**Exercise directions:** The line containing "Click the vehicle VIN number text" marks the start. Restate it and every following line through the end of the records exactly, and nothing else, leaving out the pictures.

++++ Records to use ++++

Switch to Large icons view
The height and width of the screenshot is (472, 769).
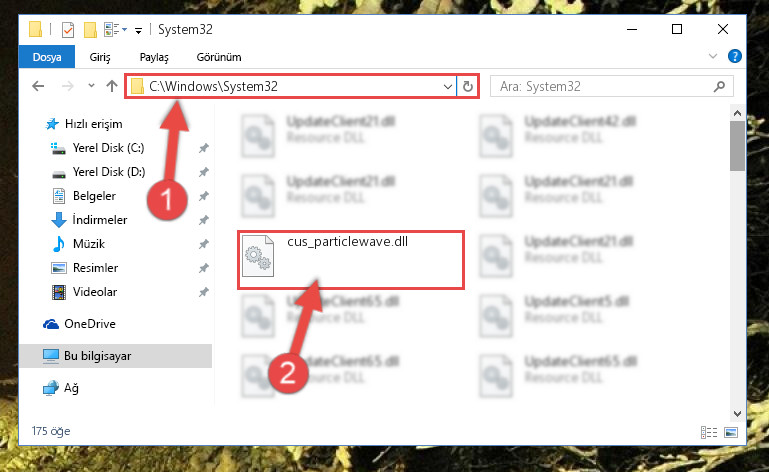[731, 432]
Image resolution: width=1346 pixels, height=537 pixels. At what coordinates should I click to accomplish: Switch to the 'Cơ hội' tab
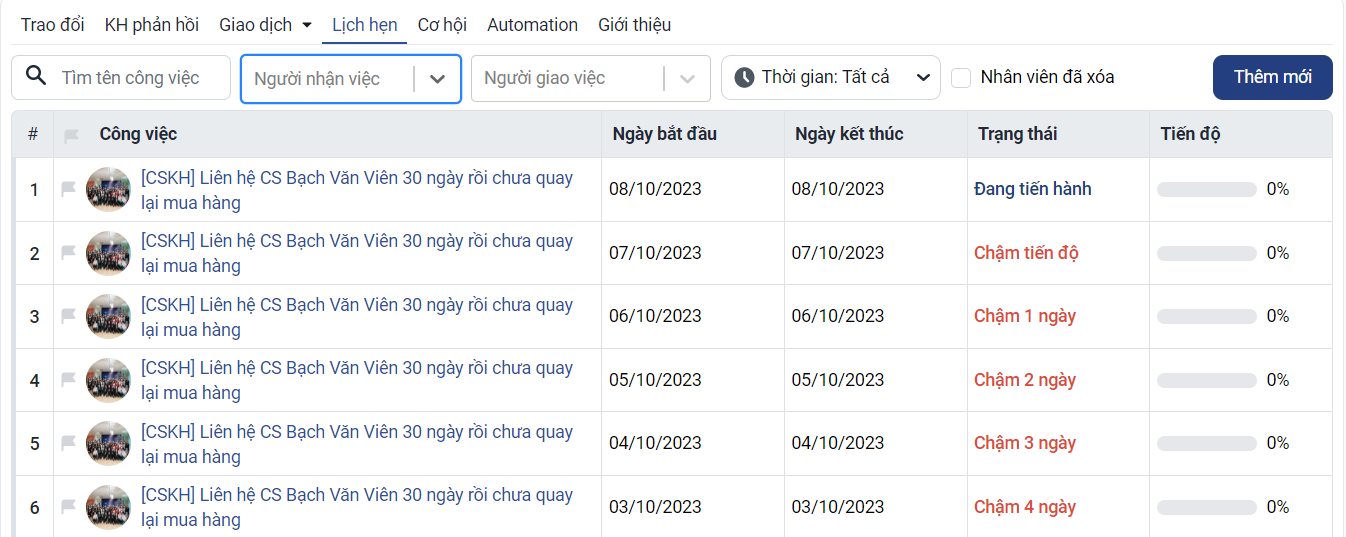pos(442,25)
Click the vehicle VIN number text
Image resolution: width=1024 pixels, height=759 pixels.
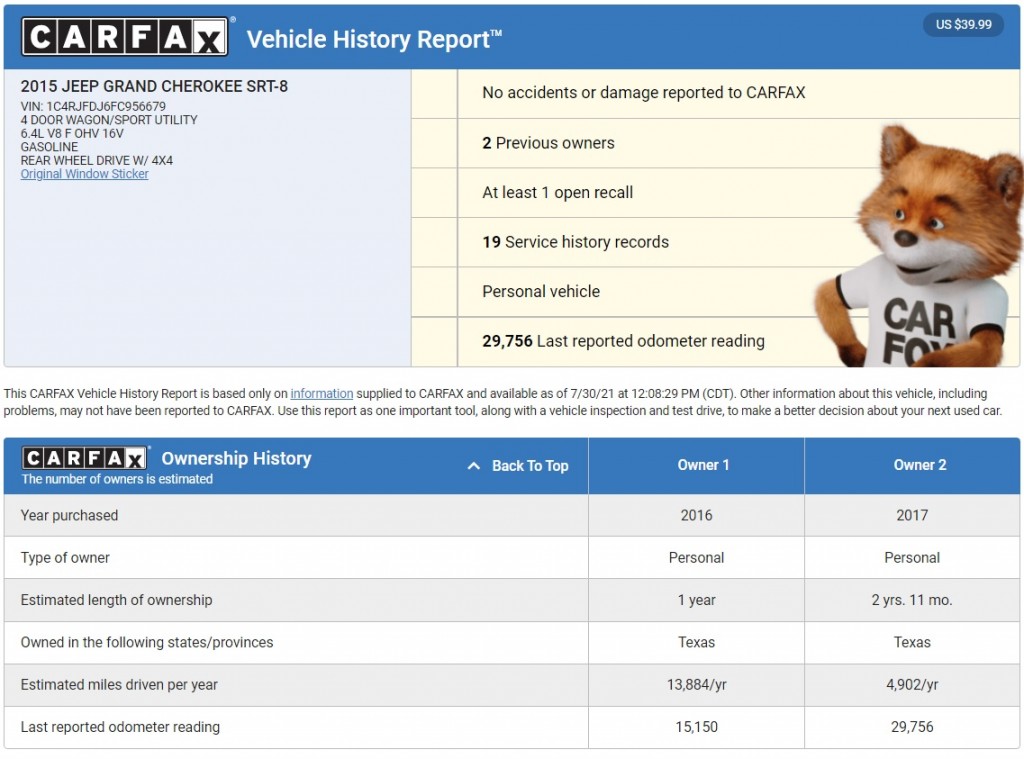(x=93, y=106)
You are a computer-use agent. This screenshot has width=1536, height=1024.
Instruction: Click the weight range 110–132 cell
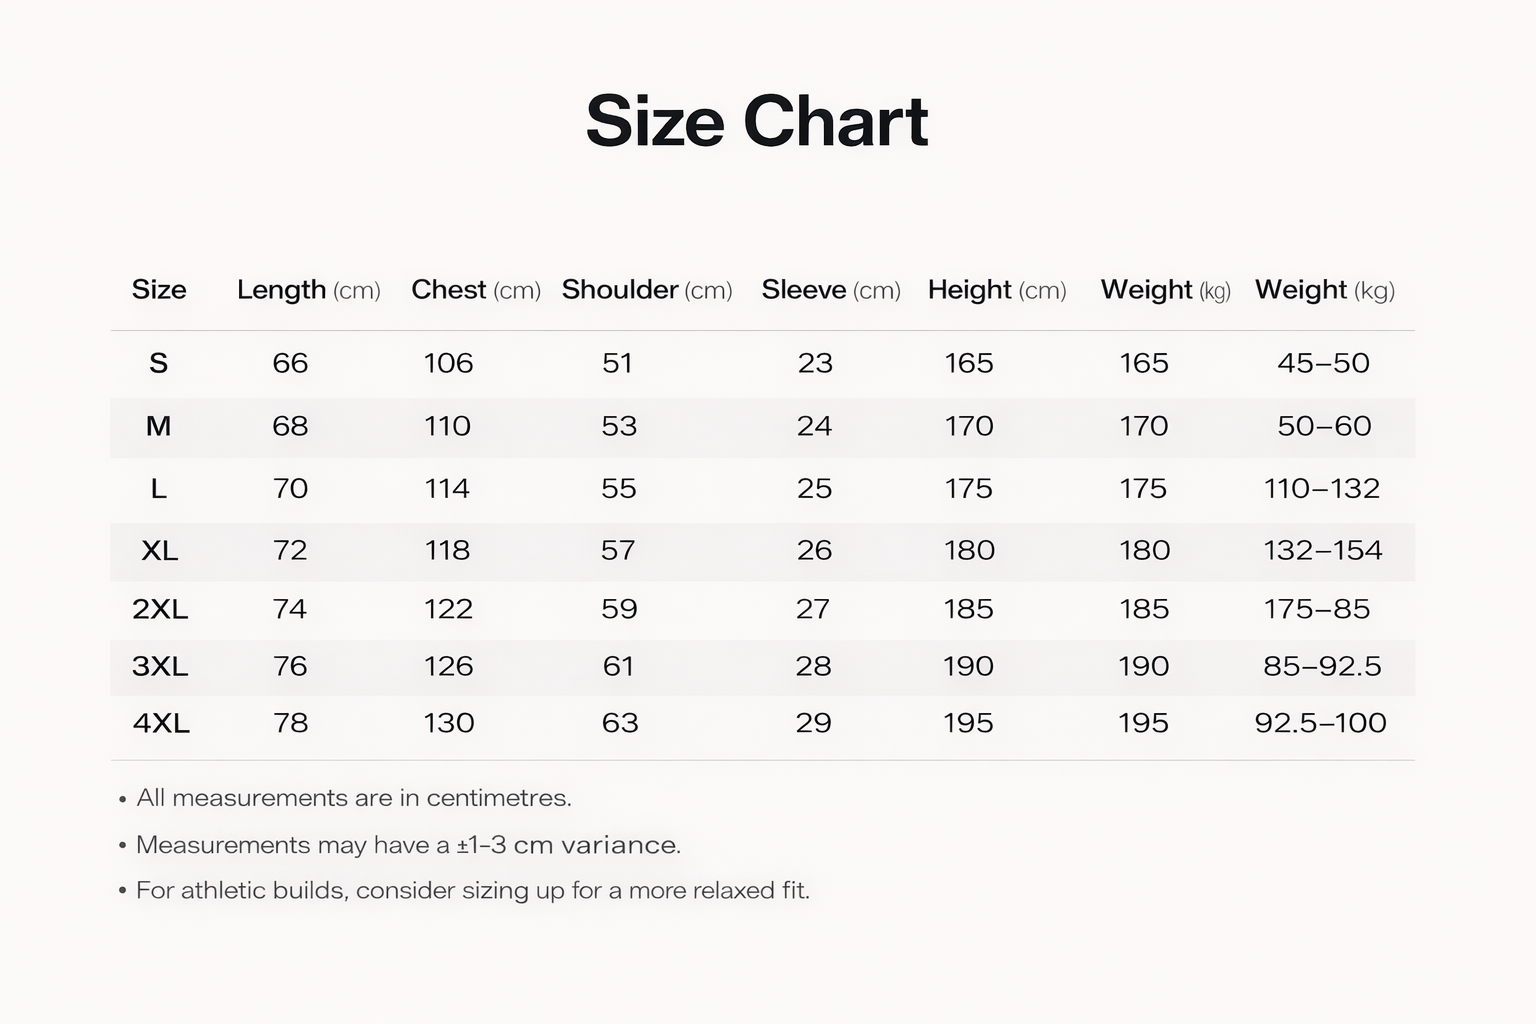click(1321, 488)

++++

**Answer section:**
Click the vehicle VIN number text
Image resolution: width=1024 pixels, height=759 pixels.
(x=93, y=106)
You are a computer-use agent. This screenshot has width=1536, height=1024.
Instruction: Click the weight range 110–132 cell
click(1321, 488)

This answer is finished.